68 In the light of all the foregoing considerations, the answer to the question referred for a preliminary ruling is that the second subparagraph of Article 19(1) TEU, read in the light of Article 2 TEU and point 5 of the Community Charter of the Fundamental Social Rights of Workers, must be interpreted as meaning that the principle of judicial independence does not preclude national legislation which, by providing solely for the grant of a compensatory rest period in respect of the working time which a judge performs in order to carry out tasks which fall to a vacant post at his or her court, in addition to those required of him or her in respect of the post which he or she occupies, excludes any financial compensation for work performed with a view to carrying out those additional tasks, provided that that judge can actually use the compensatory rest period which he or she has been granted and that that legislation does not have the effect of undermining the commensurate relationship between his or her remuneration and the importance of his or her functions.

Costs

69 Since these proceedings are, for the parties to the main proceedings, a step in the action pending before the referring court, the decision on costs is a matter for that court. Costs incurred in submitting observations to the Court, other than the costs of those parties, are not recoverable.
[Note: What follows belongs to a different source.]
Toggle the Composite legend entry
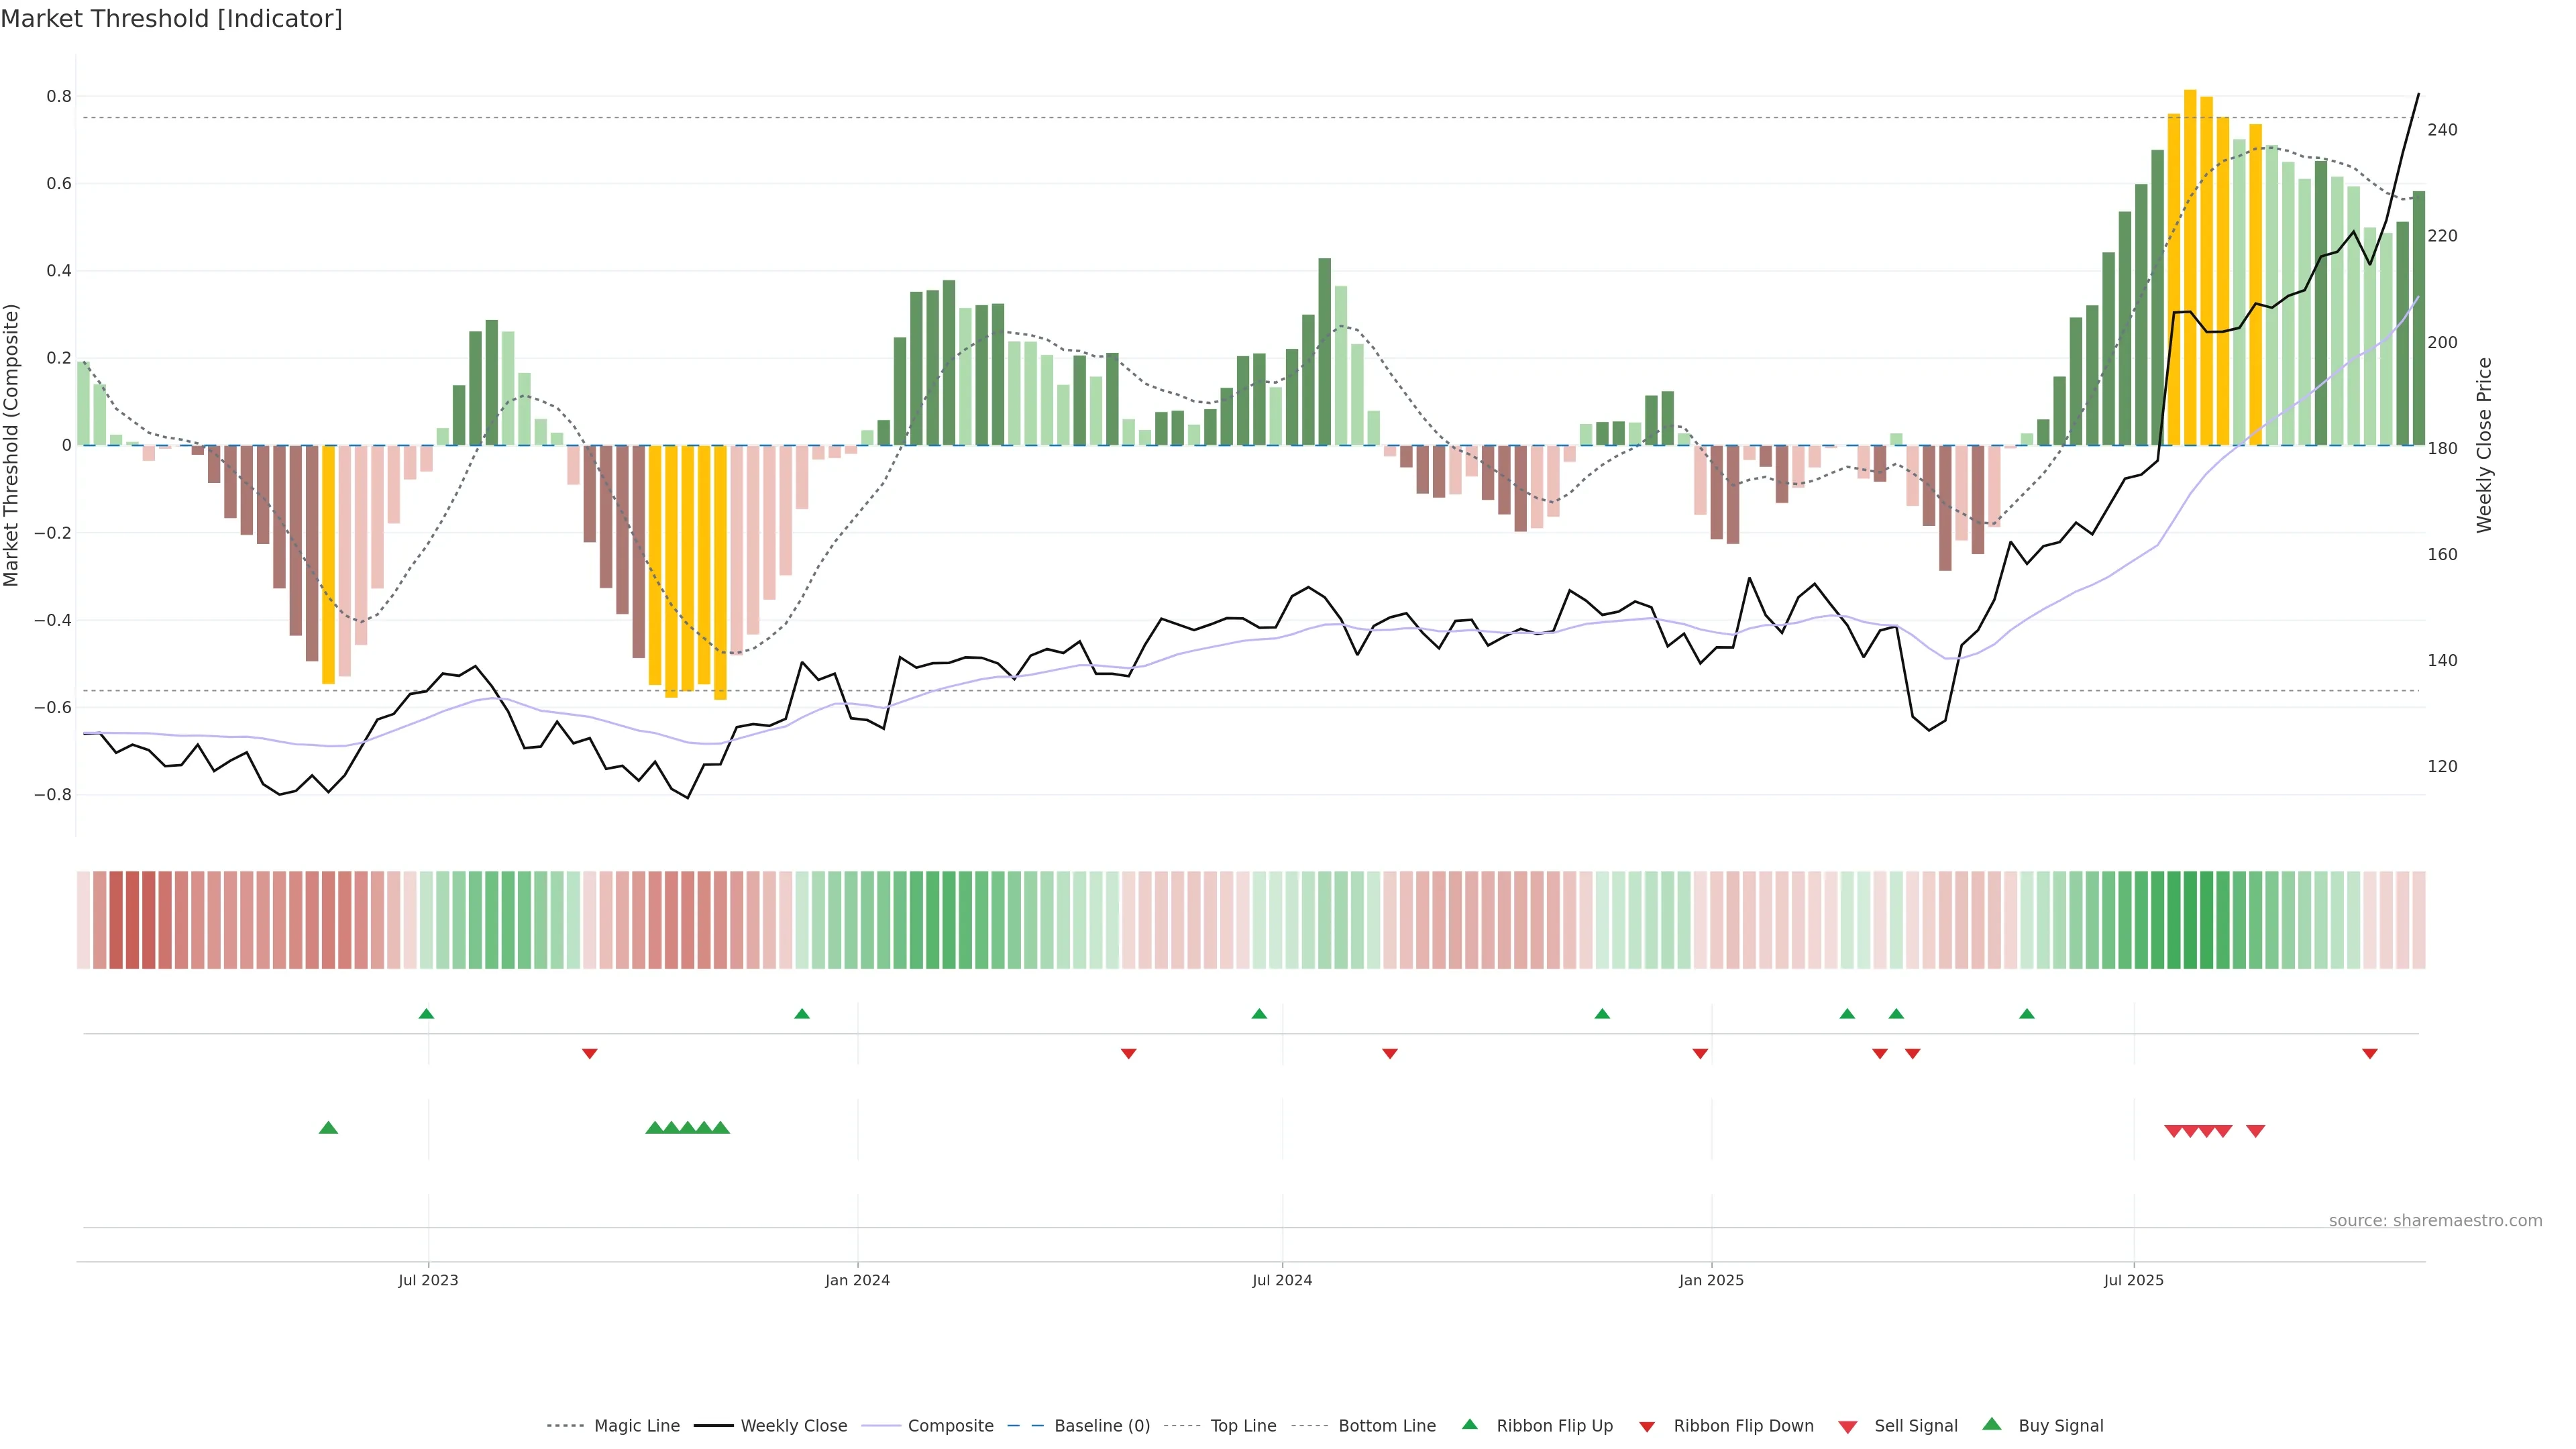The width and height of the screenshot is (2576, 1449). (x=950, y=1426)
On those grounds, the Court (First Chamber) hereby rules:

The second subparagraph of Article 19(1) TEU, read in the light of Article 2 TEU and point 5 of the Community Charter of the Fundamental Social Rights of Workers, adopted at the meeting of the European Council held in Strasbourg on 9 December 1989,

must be interpreted as meaning that the principle of judicial independence does not preclude national legislation which, by providing solely for the grant of a compensatory rest period in respect of the working time which a judge performs in order to carry out tasks which fall to a vacant post at his or her court, in addition to those required of him or her in respect of the post which he or she occupies, excludes any financial compensation for work performed with a view to carrying out those additional tasks, provided that that judge can actually use the compensatory rest period which he or she has been granted and that that legislation does not have the effect of undermining the commensurate relationship between his or her remuneration and the importance of his or her functions.